Stored dataset items:
----------

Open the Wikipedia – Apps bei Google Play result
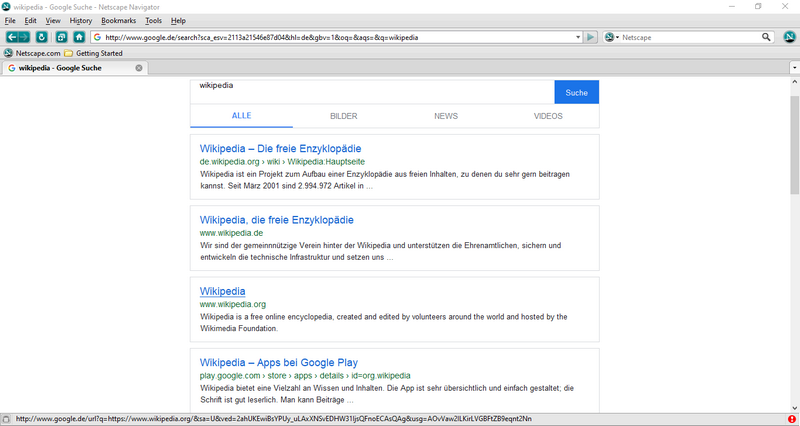Viewport: 800px width, 426px height. click(278, 362)
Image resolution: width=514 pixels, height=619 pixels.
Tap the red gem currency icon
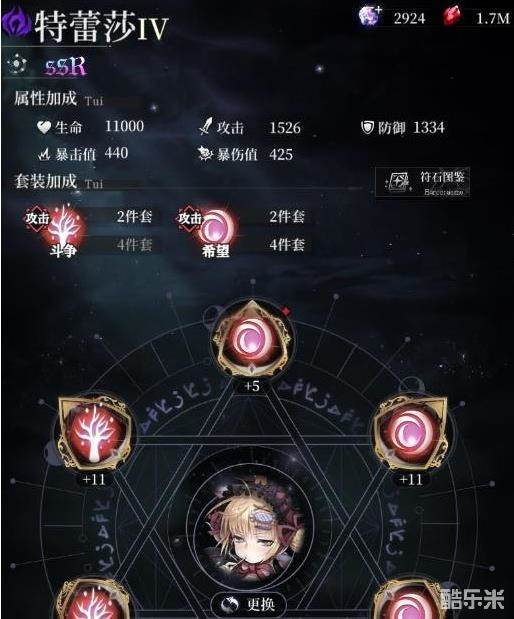(452, 17)
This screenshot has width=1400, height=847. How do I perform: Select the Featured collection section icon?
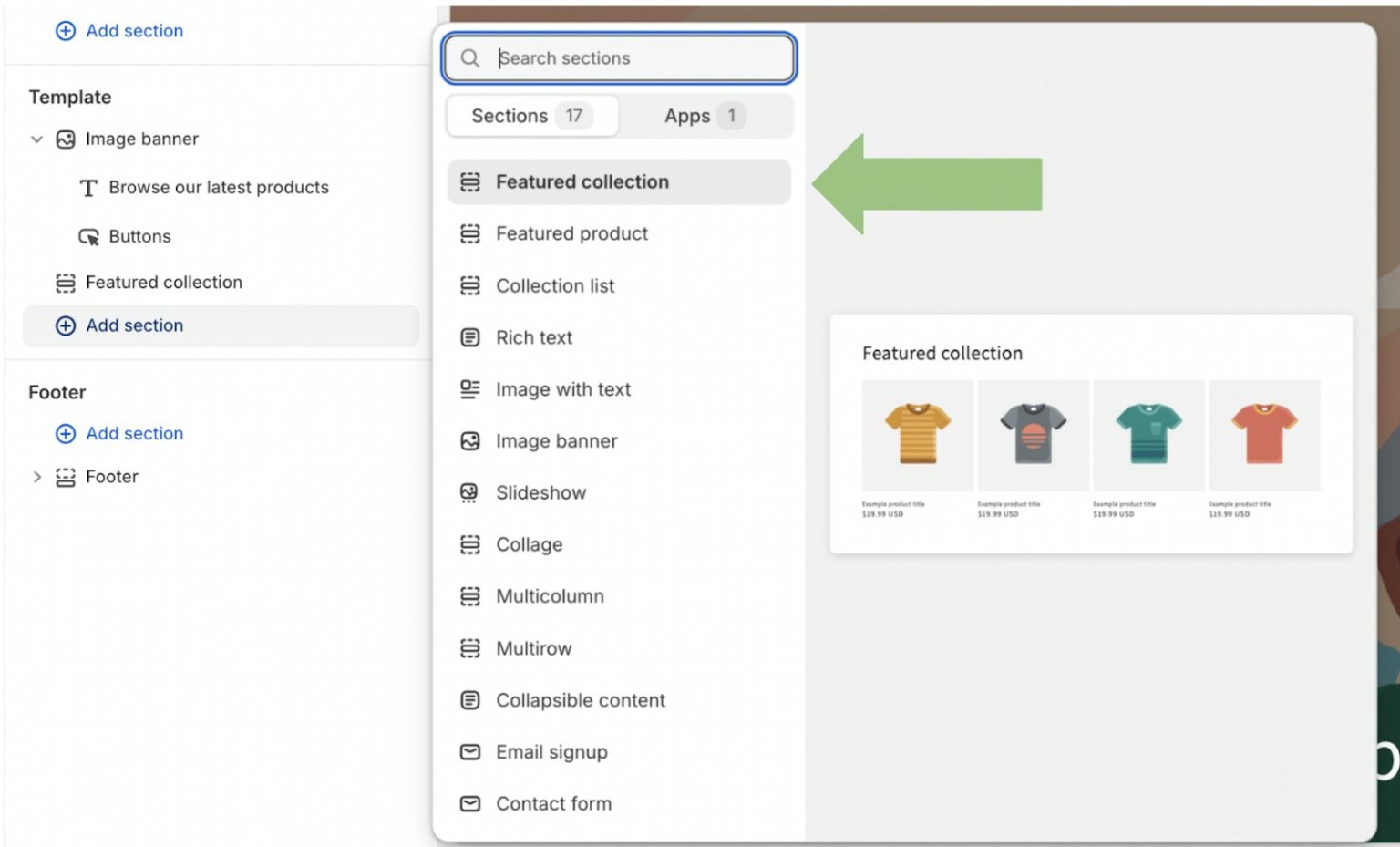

----------

Exercise requirements> Pictures aside, reproduce all of the data exactly.

Solution to the exercise>
Open the Wikipedia – Apps bei Google Play result
Viewport: 800px width, 426px height. click(278, 362)
Image resolution: width=514 pixels, height=619 pixels.
Tap the red gem currency icon
(452, 17)
This screenshot has width=1400, height=847. How do I perform: Select the Featured collection section icon?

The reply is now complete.